[Records from a data source]
- Opening Delimiter -
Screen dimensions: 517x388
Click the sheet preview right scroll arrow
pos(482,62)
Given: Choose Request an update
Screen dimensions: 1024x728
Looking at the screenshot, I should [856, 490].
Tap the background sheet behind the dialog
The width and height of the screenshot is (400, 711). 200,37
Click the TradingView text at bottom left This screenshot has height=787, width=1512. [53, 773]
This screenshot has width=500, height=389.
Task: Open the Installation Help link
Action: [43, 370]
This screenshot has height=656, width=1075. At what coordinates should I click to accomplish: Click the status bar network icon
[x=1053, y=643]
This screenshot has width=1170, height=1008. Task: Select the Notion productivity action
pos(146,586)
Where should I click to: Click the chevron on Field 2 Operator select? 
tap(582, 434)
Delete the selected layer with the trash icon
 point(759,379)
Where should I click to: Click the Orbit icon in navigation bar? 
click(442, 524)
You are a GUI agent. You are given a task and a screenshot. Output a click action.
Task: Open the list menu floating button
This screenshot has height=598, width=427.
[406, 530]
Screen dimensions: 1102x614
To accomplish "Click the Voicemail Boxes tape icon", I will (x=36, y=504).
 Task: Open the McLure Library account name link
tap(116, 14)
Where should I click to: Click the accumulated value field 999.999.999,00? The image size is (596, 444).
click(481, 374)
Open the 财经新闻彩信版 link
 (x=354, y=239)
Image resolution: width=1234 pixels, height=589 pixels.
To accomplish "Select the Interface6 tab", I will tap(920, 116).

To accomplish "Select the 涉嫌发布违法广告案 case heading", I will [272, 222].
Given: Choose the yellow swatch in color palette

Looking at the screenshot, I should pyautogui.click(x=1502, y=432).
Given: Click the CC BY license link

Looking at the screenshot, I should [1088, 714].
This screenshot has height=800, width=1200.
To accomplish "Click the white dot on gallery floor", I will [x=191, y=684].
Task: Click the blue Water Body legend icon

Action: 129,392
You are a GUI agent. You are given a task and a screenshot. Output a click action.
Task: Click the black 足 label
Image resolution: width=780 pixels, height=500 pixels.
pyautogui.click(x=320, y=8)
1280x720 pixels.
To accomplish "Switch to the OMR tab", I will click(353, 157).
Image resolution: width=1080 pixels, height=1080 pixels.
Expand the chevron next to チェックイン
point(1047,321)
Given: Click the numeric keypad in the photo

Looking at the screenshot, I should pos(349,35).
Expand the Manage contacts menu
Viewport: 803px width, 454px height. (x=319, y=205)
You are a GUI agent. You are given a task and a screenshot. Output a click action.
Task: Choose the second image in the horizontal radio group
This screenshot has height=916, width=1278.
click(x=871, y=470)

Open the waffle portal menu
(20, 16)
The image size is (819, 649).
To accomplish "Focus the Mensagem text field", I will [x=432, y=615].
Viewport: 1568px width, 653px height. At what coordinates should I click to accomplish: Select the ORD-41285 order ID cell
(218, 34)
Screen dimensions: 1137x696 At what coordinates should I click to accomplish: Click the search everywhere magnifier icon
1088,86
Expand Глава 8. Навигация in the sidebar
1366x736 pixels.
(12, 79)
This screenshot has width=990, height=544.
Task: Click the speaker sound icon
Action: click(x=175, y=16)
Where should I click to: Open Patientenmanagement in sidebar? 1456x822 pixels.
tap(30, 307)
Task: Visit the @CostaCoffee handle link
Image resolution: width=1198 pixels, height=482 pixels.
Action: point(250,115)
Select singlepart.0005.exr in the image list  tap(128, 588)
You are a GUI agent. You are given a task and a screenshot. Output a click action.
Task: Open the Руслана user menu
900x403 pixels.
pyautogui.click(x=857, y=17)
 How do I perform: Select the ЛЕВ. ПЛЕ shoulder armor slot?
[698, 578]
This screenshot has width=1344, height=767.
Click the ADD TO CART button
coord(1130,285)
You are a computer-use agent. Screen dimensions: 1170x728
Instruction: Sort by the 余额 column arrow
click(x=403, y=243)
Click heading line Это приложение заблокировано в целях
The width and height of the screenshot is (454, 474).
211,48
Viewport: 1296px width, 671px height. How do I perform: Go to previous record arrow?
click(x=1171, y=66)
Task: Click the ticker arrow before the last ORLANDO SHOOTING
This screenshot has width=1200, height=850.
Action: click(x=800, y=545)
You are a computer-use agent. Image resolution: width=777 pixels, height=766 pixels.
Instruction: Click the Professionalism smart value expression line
- Closing Delimiter -
Exactly as they stand in the records above, print the lines from the one containing "Click heading line" through the final line, inclusive.

### SOLVED EXERCISE
Click heading line Это приложение заблокировано в целях
The width and height of the screenshot is (454, 474).
211,48
Viewport: 1296px width, 671px height. How do I perform: Go to previous record arrow?
click(x=1171, y=66)
Task: Click the ticker arrow before the last ORLANDO SHOOTING
This screenshot has width=1200, height=850.
Action: click(x=800, y=545)
You are a computer-use agent. Image resolution: width=777 pixels, height=766 pixels.
Instruction: Click the Professionalism smart value expression line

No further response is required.